- **Task item**: State, as one number, how many lines in these records hold "icon".

- **Data for this exercise**:
-------
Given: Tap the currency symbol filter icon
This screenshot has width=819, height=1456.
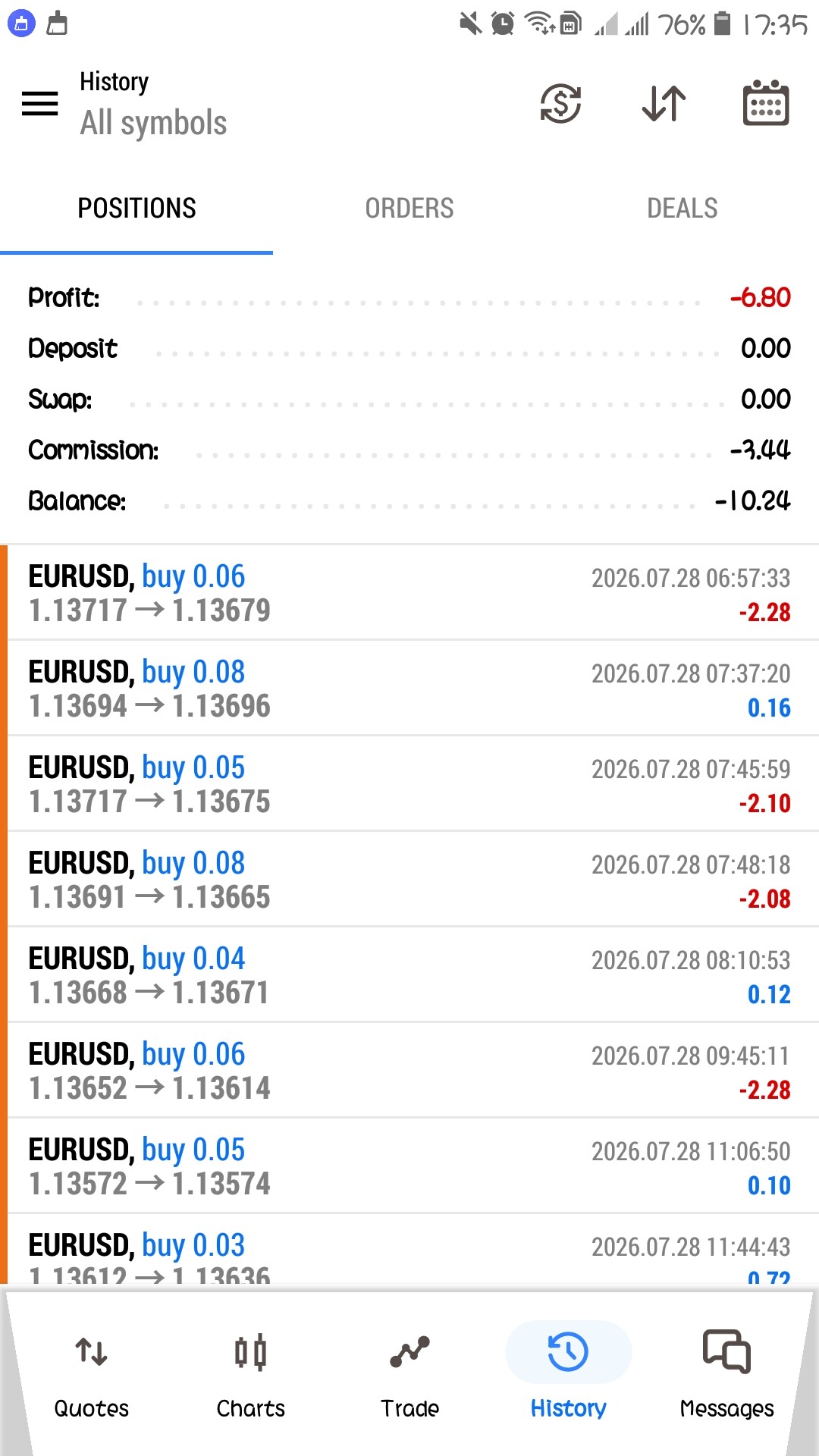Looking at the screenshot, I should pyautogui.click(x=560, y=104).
-------
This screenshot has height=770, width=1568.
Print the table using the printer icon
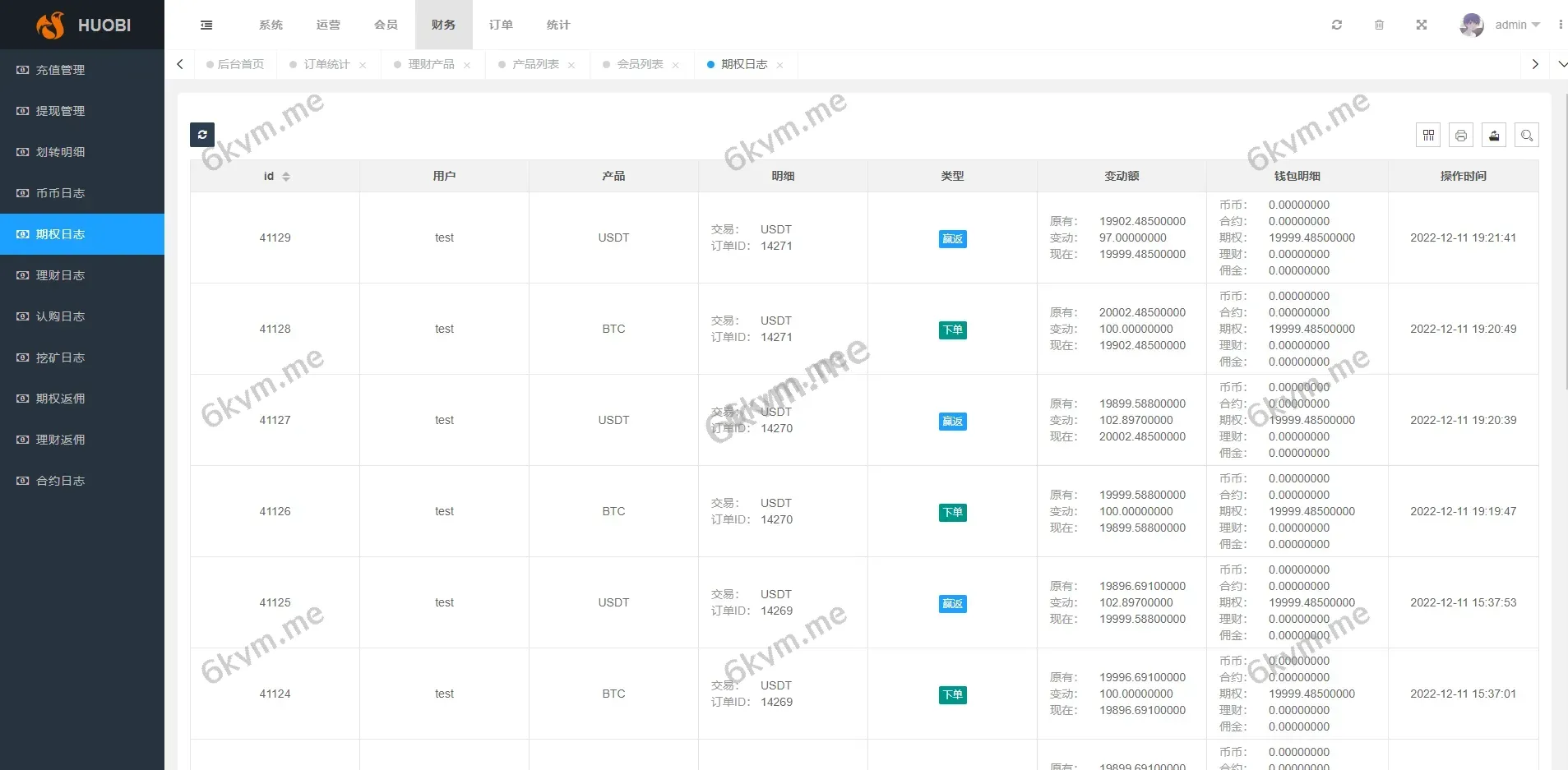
-------
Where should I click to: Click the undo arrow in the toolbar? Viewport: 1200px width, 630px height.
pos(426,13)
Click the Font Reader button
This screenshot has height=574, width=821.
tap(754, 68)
-------
- **Result**: 2